From my experience, I can tell that many data warehouse implementations fail because of a wrong design choice at the begin of the project.
I myself am an impassioned advocate of the normalized data warehouse. Unfortunately I have to admit, that keeping a normalized core data model is not always a simple task. Bad performance may force us to denormalize (and this is usually the only reason for me to consider denormalization)
In my opinion it is always a good idea to start with a normalized core data model and deviate from this approach only later in the modeling process for above mentioned reason. Denormalization should always take place based on a good design, and should never be kind of an intuitive approach.
In the following section, we will discuss some common denormalization techniques.
While you would avoid repeating groups in a normalized data model (as they violate 1NF), they can be helpful in saving space and to avoid joins. Assume you are designing a table which is used to compare the end of month account balances of your customers, i.e. each month the balance has to be compared with the previous month’s balance.
Of course, you could store (the prefered method) the information in a normalized table, keeping one row per month and customer.
As you can imagine, to bring the required pair of rows together, you either need to do a self-join or have to use an ordered analytic function. Bad performance might force you to introduce repeating groups. You would store exactly one row per customer holding the balances of each month in a different column.
Pre-Join of Tables
Pre-Joining of tables can be achieved in two different ways.

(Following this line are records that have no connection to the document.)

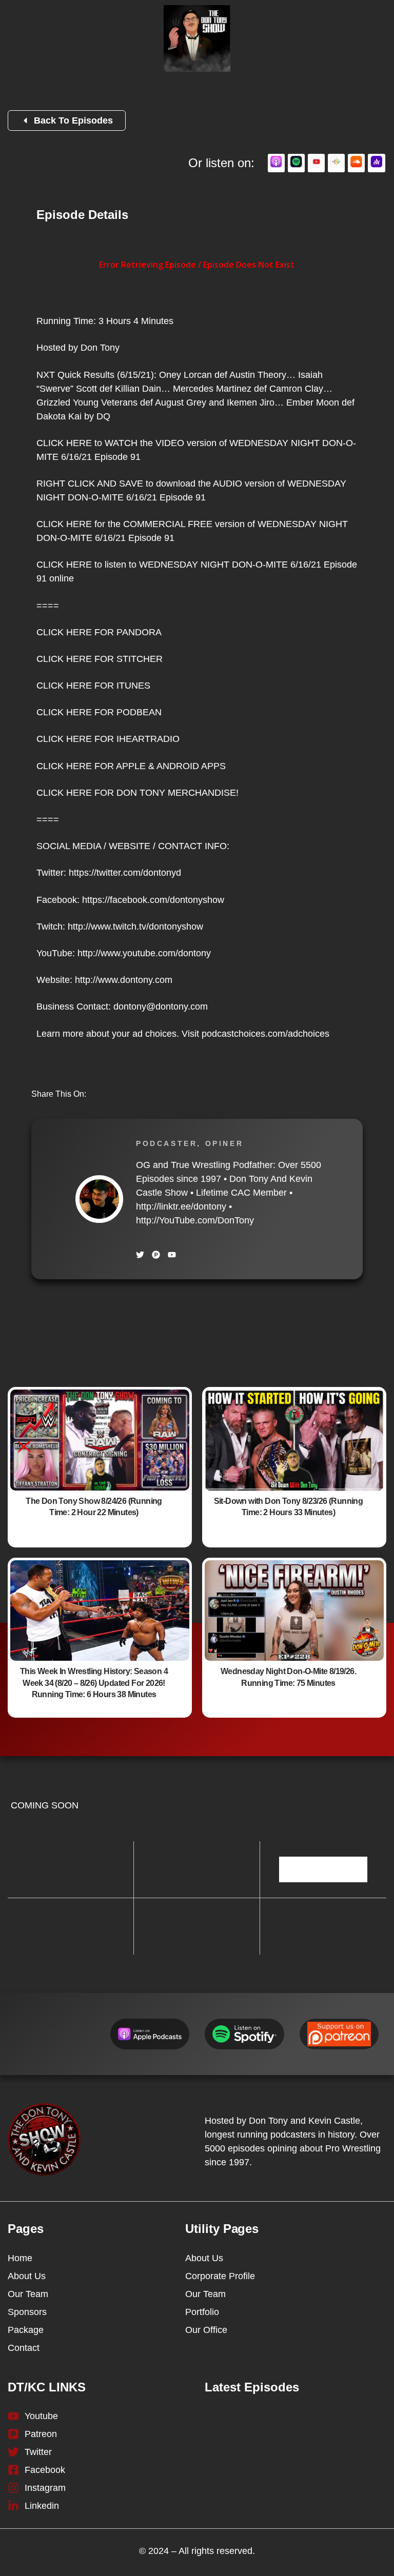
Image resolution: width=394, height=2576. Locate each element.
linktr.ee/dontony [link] (181, 1206)
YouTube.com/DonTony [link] (195, 1220)
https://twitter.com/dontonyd (125, 873)
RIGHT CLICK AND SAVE (89, 483)
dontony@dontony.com (160, 1006)
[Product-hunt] (156, 1255)
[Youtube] (172, 1255)
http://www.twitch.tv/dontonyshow (135, 926)
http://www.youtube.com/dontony (144, 953)
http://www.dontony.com (123, 980)
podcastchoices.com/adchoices (265, 1034)
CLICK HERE (64, 443)
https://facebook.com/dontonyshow (153, 900)
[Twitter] (140, 1255)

While you could simply do manual pre-join in your ETL/ELT process, and store the result in a table, Teradata offers another method, the Join Indexes.
Both kind of pre-joins come with their own advantages and disadvantages. The problem with Join Indexes is, that it often requires a lot of time and patience to convince the Teradata optimizer to use the join index; Still, as Join Indexes are system maintained they might be an excellent choice to support your applications (“set and forget”).

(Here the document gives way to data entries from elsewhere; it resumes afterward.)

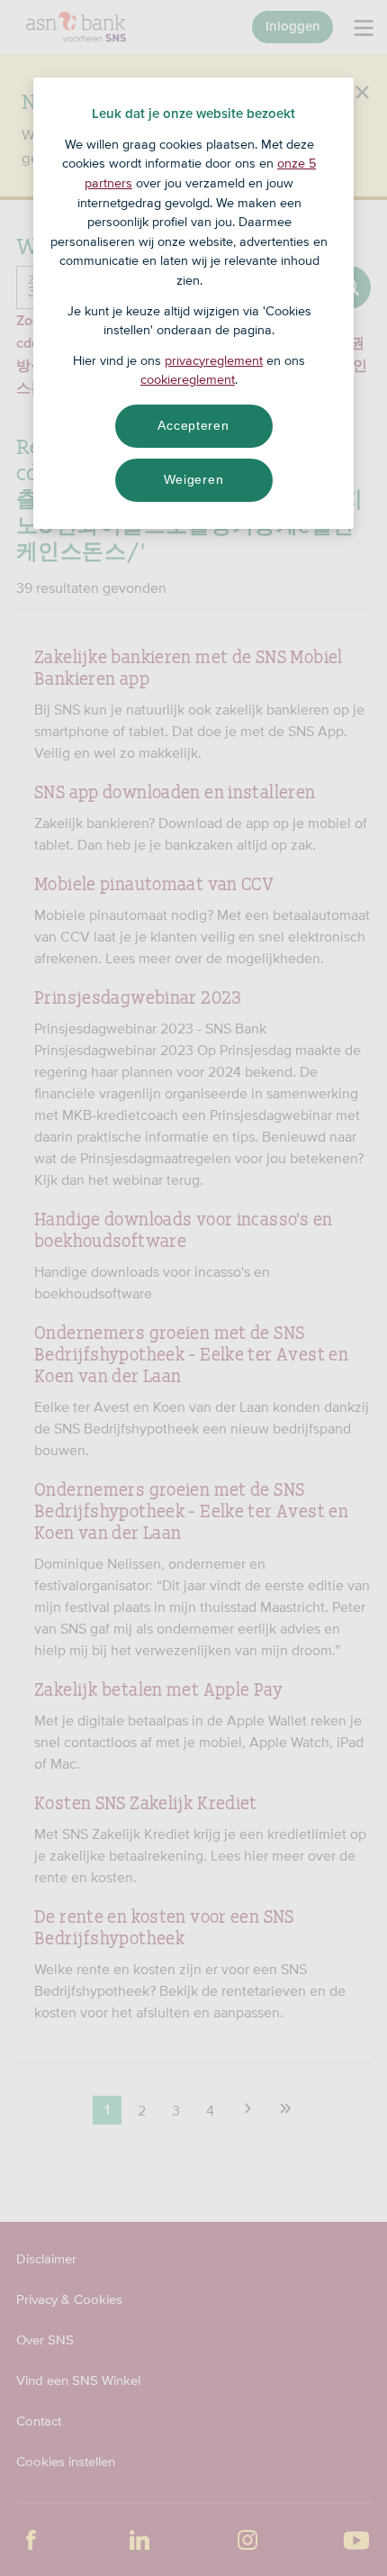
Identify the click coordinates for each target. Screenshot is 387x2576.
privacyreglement (214, 360)
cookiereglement (187, 379)
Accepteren (193, 425)
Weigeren (194, 479)
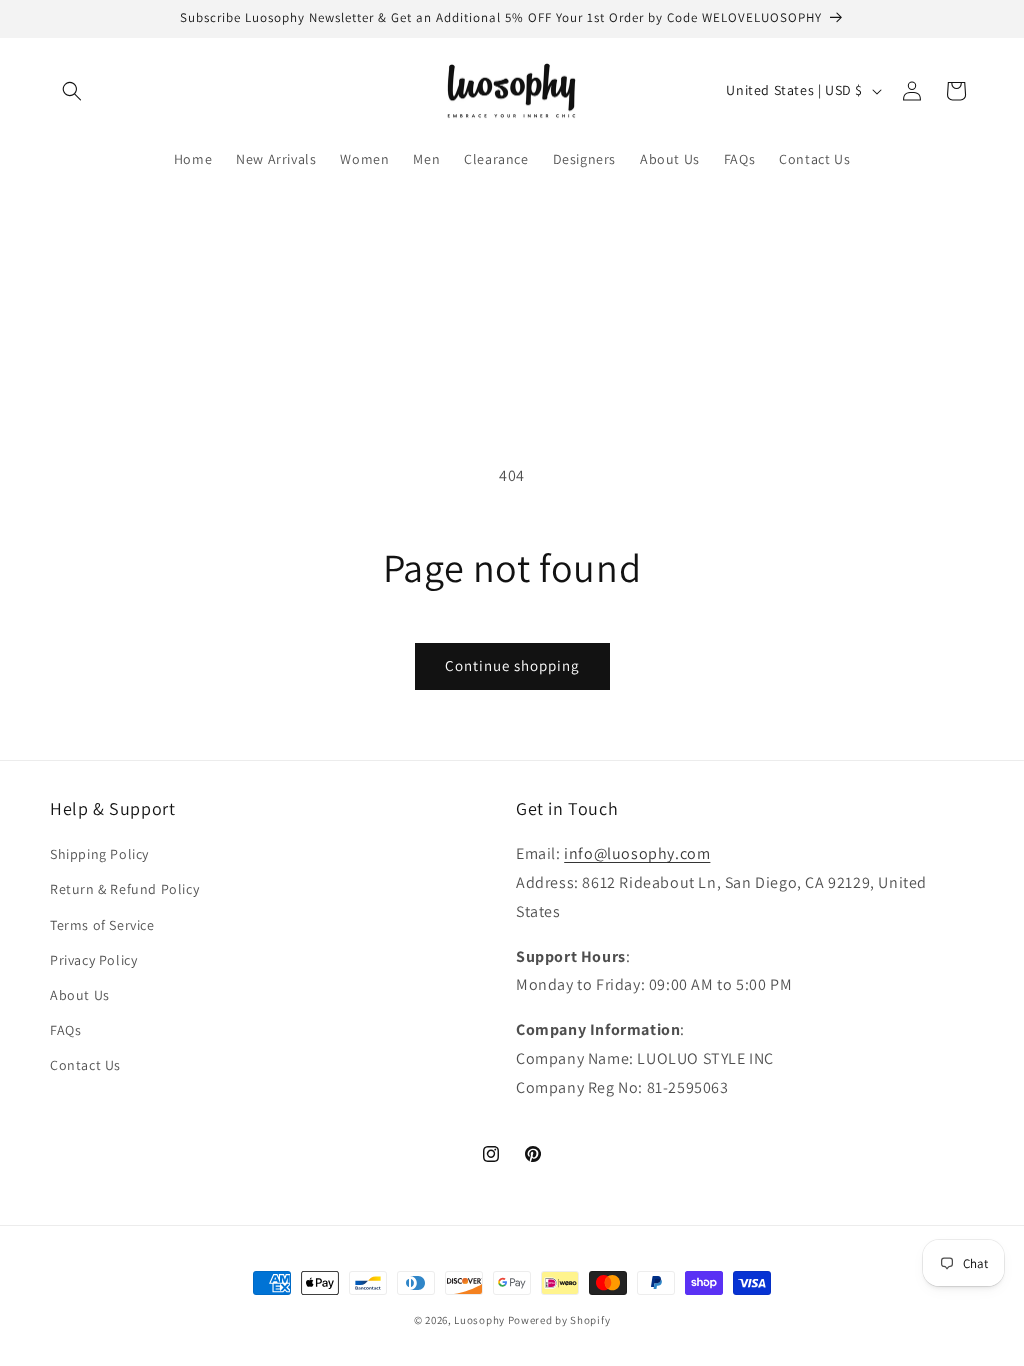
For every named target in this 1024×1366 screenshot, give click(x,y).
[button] (72, 91)
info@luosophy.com (637, 853)
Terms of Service (102, 925)
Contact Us (85, 1065)
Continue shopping (512, 665)
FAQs (65, 1030)
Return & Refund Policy (124, 889)
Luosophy (479, 1320)
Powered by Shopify (559, 1320)
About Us (80, 995)
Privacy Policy (93, 960)
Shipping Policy (99, 854)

Personally, I prefer to design manual pre-joins for my ETL/ELT tasks (as the manual joins ensure a stable performance), and to use Join Indexes to support the reporting tools (such as Microstrategy, Business Objects, etc.).
Another common denormalization approach is to store pre-calculated data.

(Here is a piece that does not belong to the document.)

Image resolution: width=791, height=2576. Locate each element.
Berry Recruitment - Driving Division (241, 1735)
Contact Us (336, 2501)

You would choose this approach if the calculation of the required information is expensive and used often. For example, you may store the average account balance calculated over the last 12 month together. This would get rid of an expensive ordered analytic function otherwise needed to calculate this information.
While above techniques can be helpful to solve performance issues, they never should be your first instrument of choice. Teradata offers many great tuning tools, such as row partitioning, secondary indexes, join indexes, etc. This tools should be used primarily to get rid of performance problems. Only if they can’t deliver the required result, classical denormalization should be considered.
You should never denormalize your data, just because it is the easiest approach and convenient. The associated problems, such as data redundancy and the risk of inconsistencies, can cause enormous costs in a later stage of the project – and usually, this will happen.
Many of the performance issues I had to solve during the last couple of years were caused by “intuitive denormalization” (i.e. denormalization as the “path of least resistance”).
I don’t judge about which approach is the preferred one when it comes to Inmon or Kimball.
Personally, I love normalized data models as a starting point, as in my experience they help to avoid a lot of errors which can be done in the early design phase of a data warehouse.